Assim, muitas crianças permanecem fora da escola. O que se tem visto desde setembro, são constantes visitas de gestores às unidades educacionais já existentes, pedindo as plantas das instituições, para estudar com olhar de quem está em cima, como realocar os espaços para garantir a abertura de novas turmas. No CEI 01 do Paranoá há ameaças de se perder o programa de Educação Precoce, brinquedoteca, refeitório. As escolas Classe estão se rearranjando para receber turmas de Educação Infantil. Ouve-se outros relatos semelhantes em outras Regionais.

Então, pra meta 1, estamos sem poder dar o passo 0: acesso. Questões como: qualidade no atendimento, identidade da Educação Infantil, especificidades dessa faixa etária ainda estão em um estágio bastante precário.

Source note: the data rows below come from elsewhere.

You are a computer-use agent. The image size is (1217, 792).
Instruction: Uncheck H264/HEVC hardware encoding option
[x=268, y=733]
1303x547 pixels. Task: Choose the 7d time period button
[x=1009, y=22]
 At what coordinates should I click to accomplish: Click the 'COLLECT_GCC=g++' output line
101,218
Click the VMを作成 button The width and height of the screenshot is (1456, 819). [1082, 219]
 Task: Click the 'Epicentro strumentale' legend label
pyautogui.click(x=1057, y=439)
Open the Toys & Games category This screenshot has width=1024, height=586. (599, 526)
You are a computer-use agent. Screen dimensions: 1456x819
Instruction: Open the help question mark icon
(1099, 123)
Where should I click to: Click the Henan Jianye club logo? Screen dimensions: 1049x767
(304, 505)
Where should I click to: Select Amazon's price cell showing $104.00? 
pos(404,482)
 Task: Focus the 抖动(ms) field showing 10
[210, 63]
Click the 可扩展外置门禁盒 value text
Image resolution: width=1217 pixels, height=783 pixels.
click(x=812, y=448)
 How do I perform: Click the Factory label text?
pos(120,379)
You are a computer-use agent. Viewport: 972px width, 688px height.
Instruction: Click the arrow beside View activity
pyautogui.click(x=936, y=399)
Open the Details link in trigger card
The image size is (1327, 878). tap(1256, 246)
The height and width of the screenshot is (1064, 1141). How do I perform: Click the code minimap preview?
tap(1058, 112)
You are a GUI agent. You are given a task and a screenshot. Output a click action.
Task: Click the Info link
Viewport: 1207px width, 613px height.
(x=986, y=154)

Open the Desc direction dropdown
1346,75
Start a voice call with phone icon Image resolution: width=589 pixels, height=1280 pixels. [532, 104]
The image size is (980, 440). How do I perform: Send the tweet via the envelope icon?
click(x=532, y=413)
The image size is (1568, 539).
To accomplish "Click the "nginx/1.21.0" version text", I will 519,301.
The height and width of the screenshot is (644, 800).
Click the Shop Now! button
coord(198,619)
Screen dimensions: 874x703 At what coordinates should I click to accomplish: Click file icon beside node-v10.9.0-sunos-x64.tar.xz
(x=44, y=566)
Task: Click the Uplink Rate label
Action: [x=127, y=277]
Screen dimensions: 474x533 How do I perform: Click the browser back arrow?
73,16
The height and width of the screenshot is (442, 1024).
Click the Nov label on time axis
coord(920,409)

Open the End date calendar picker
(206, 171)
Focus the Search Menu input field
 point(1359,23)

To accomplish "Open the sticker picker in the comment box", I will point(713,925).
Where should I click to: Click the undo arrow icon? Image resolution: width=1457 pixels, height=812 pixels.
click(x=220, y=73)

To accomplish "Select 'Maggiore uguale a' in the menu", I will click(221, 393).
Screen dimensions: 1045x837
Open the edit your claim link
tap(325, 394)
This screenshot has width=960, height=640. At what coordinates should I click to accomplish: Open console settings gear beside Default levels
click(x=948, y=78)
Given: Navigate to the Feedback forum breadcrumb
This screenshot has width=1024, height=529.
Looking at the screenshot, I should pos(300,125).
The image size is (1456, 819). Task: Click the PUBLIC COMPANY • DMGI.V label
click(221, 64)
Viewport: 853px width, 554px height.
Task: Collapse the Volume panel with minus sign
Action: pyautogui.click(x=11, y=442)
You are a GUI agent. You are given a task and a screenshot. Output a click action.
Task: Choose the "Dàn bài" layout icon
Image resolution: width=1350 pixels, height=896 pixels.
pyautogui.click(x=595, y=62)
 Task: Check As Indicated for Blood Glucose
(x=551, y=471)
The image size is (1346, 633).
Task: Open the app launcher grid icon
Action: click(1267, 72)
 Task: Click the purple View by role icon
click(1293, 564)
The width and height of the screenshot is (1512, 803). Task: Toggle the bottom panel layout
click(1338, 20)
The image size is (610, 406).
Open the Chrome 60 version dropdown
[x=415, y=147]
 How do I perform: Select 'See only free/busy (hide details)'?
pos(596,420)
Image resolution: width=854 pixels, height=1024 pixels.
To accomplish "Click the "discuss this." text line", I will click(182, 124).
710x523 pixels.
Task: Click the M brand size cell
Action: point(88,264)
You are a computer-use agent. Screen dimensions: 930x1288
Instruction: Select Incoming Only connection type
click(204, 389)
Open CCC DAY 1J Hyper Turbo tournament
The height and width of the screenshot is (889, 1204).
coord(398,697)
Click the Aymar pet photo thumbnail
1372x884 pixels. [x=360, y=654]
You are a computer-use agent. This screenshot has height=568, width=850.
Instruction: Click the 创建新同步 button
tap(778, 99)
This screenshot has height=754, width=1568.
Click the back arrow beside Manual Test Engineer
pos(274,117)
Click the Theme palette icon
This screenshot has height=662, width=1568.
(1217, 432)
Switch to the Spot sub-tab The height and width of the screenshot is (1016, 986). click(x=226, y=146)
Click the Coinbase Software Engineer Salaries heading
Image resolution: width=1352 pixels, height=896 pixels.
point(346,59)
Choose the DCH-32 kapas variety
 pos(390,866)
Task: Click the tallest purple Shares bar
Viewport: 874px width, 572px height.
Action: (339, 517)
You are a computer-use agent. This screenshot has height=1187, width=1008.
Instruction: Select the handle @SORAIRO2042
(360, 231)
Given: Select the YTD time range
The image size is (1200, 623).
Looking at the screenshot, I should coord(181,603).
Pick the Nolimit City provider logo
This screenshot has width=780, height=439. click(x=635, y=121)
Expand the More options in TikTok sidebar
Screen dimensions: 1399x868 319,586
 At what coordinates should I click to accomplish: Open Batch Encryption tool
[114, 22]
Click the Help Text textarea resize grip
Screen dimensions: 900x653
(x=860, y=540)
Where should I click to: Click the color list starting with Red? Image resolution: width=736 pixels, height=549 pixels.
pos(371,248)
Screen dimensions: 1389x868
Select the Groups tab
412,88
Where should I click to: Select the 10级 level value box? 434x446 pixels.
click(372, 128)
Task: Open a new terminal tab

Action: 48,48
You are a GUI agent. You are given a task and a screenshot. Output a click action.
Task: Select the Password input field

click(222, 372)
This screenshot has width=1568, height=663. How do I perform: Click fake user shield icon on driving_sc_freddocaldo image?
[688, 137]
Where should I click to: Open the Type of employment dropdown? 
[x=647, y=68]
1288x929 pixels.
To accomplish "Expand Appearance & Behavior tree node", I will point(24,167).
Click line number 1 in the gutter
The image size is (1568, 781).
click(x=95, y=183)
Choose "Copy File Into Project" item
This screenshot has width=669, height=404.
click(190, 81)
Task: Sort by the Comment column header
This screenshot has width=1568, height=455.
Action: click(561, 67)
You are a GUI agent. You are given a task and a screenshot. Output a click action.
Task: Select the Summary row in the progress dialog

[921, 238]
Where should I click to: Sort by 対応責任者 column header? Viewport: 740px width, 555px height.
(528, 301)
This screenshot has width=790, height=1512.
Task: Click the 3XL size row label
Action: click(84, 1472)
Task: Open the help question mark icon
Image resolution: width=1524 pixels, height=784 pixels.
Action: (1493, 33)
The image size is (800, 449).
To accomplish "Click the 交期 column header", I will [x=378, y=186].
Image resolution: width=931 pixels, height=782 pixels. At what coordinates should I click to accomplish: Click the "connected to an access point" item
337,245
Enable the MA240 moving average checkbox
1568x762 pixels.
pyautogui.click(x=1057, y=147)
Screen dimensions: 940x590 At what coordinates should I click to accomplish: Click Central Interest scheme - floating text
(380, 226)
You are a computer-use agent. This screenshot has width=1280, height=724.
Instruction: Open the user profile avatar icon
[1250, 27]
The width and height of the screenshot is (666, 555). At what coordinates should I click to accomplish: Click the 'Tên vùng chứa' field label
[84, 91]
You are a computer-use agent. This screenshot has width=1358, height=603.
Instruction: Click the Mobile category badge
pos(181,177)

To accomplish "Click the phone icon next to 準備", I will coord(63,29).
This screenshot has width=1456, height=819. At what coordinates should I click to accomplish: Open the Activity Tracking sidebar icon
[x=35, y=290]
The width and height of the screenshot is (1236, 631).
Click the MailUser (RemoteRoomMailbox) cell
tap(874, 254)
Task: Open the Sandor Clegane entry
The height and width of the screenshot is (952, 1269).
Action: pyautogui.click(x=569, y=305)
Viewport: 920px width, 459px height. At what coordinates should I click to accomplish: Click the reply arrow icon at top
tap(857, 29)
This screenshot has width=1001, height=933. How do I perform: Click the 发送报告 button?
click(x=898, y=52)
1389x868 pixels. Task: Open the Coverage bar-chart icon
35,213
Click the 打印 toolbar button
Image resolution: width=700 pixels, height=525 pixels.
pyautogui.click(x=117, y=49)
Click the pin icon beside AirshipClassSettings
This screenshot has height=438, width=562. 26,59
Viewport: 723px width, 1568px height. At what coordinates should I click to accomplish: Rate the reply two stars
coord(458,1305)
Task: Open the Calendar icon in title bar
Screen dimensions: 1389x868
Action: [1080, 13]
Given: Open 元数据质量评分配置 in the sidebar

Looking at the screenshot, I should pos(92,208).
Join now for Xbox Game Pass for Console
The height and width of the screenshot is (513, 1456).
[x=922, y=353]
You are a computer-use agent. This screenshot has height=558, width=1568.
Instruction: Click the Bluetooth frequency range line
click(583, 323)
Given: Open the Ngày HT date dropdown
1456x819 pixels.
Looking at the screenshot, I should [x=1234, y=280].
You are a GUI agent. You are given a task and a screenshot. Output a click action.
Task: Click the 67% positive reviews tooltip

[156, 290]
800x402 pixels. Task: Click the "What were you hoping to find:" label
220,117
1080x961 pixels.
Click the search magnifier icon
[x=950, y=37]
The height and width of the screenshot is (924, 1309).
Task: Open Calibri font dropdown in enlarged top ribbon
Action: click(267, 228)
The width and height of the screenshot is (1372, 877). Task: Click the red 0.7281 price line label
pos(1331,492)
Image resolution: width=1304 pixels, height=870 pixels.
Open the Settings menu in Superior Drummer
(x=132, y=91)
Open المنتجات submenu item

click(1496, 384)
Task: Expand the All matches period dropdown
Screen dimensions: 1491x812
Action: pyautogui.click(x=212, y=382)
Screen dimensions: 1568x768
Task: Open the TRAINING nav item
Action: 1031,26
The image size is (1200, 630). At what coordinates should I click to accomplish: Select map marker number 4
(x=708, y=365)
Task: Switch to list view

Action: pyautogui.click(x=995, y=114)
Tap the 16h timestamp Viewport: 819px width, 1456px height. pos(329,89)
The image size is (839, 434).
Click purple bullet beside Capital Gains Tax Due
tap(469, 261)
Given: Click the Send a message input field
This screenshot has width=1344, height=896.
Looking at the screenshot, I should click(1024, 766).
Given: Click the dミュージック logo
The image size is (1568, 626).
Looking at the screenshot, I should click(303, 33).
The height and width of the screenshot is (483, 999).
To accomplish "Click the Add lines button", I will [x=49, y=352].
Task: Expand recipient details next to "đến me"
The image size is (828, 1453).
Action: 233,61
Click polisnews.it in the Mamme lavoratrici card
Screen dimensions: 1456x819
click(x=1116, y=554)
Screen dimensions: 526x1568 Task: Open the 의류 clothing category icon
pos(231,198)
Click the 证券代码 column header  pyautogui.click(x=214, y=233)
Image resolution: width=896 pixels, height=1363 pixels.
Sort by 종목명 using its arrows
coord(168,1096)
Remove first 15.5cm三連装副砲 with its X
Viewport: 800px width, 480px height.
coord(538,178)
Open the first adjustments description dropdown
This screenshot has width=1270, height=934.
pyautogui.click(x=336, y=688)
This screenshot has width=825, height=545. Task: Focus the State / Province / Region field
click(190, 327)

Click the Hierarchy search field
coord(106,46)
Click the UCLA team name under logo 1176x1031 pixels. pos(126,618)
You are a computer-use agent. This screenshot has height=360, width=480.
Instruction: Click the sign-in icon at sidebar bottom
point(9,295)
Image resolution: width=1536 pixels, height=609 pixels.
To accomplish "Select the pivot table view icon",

Sabe-se que a noção de infância é uma construção social moderna. “Nos séculos XIX e XX, há uma inflexão na direção dos direitos das crianças, prerrogativas de cidadania, teorias do desenvolvimento, periodicidade da vida infantil, iniciativas da Medicina, da Psicologia e da Pedagogia formulam discursos e sustentam práticas através das quais se forma um ideal de criança.” (Currículo em 12247187_561842393963548_3936154019139365681_nMovimento, p.16). Sua valorização e o desenvolvimento de políticas que a protejam é um processo recente na história brasileira. Apenas a Constituição de 1988 torna a criança um sujeito de direitos. O ECA (1990) e a LDB (1996) são marcos nessa direção e na afirmação da indissociabilidade entre cuidar e educar.

Ainda que na legislação e nos discursos estejamos avançando, o que a realidade vem nos mostrando é que educar e cuidar de crianças pequenas permanece um ofício marginalizado, que dialoga fortemente com a história da mulher tanto no âmbito privado quanto no reconhecimento da profissão de educador, com ampla maioria feminina. Mesmo há mais de um século, os estudos do desenvolvimento humano, afirmando a primeira infância como momento decisivo e essencial para toda a formação do sujeito, e o aparato legal ratificando, nossa organização social e as decisões políticas de fato não priorizam a criança!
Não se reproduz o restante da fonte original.